### What you will do
Rewrite the data from the line containing "Locate an element on the screen. This" through the line containing "the star icon", changing "screenshot" to "image" and keeping everything else the same. Give only those lines, and leave the pictures out.

### Given data
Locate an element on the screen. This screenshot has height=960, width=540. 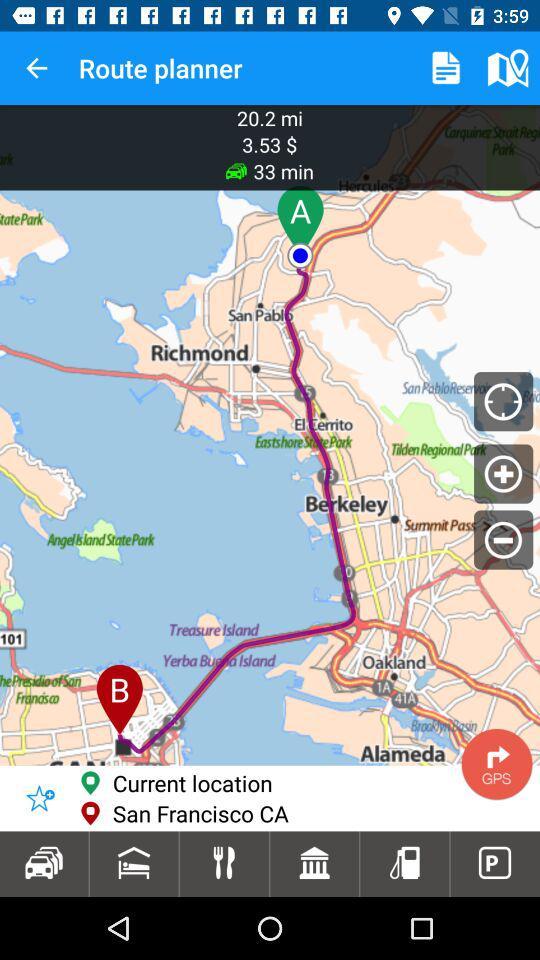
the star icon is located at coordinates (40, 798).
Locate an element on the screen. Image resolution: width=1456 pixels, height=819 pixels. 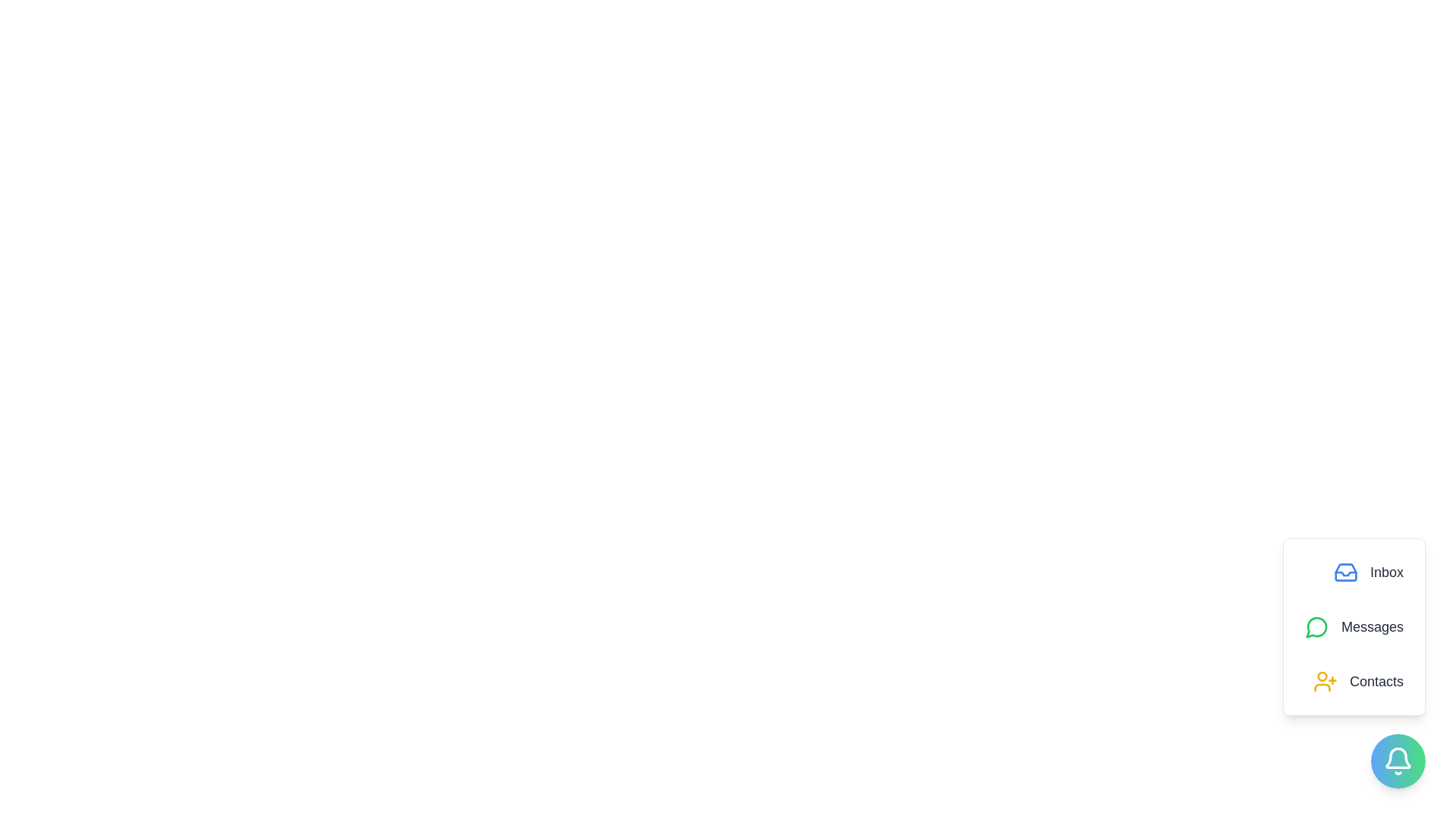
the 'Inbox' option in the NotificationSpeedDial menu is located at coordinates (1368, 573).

==

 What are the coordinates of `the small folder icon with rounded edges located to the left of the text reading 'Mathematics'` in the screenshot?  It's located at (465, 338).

### Finished exercise
Locate an element on the screen. This image has height=960, width=540. 
the star icon is located at coordinates (40, 798).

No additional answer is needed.